Washington, 19 mai 2026 (Lusa) — As autoridades de San Diego, no sudoeste dos Estados Unidos, informaram que um dos adolescentes envolvidos no ataque que resultou em três mortos na maior mesquita da cidade subtraiu três armas de fogo da residência da mãe antes de perpetrar a agressão.
Os detalhes foram avançados em conferência de imprensa pelo chefe da polícia de San Diego, Scott Wahl. Segundo o responsável, a mãe do suspeito, de 17 anos, contactou as autoridades após dar pela falta do filho, de uma viatura e de várias armas que estavam guardadas na habitação da família.
Wahl explicou que o facto de o jovem ter em seu poder três armas de fogo colocou os investigadores em alerta máximo, elevando o nível de avaliação de risco durante as diligências de busca que foram acionadas de imediato.
A polícia escusou-se a confirmar formalmente se se trata do mesmo suspeito, mas revelou que um dos adolescentes envolvidos deixou uma nota de suicídio. O documento, localizado pela mãe, continha declarações de cariz supremacista racial.

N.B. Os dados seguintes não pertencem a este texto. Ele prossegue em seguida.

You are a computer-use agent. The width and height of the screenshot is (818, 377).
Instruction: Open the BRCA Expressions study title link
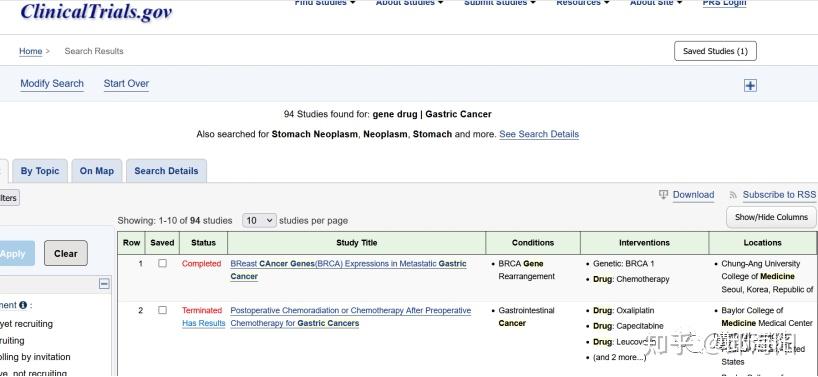point(348,270)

A investigação apurou ainda que um dos agressores tinha ligações à escola secundária Madison, um estabelecimento de ensino situado a cerca de 1,6 quilómetros do local do crime. Nesta fase, as forças de segurança encontram-se a executar mandados judiciais para realizar buscas minuciosas às residências dos jovens envolvidos.
O Presidente dos Estados Unidos, Donald Trump, já reagiu ao sucedido, classificando o ataque como terrível e anunciando que haverá uma sessão de esclarecimento oficial sobre o caso, a qual será conduzida pelo diretor do FBI, Kash Patel.
Embora as três vítimas mortais já tenham sido identificadas e as respetivas famílias notificadas, as autoridades indicaram que os trâmites legais e de verificação vão demorar alguns dias, pelo que as identidades só serão tornadas públicas após a conclusão desse processo.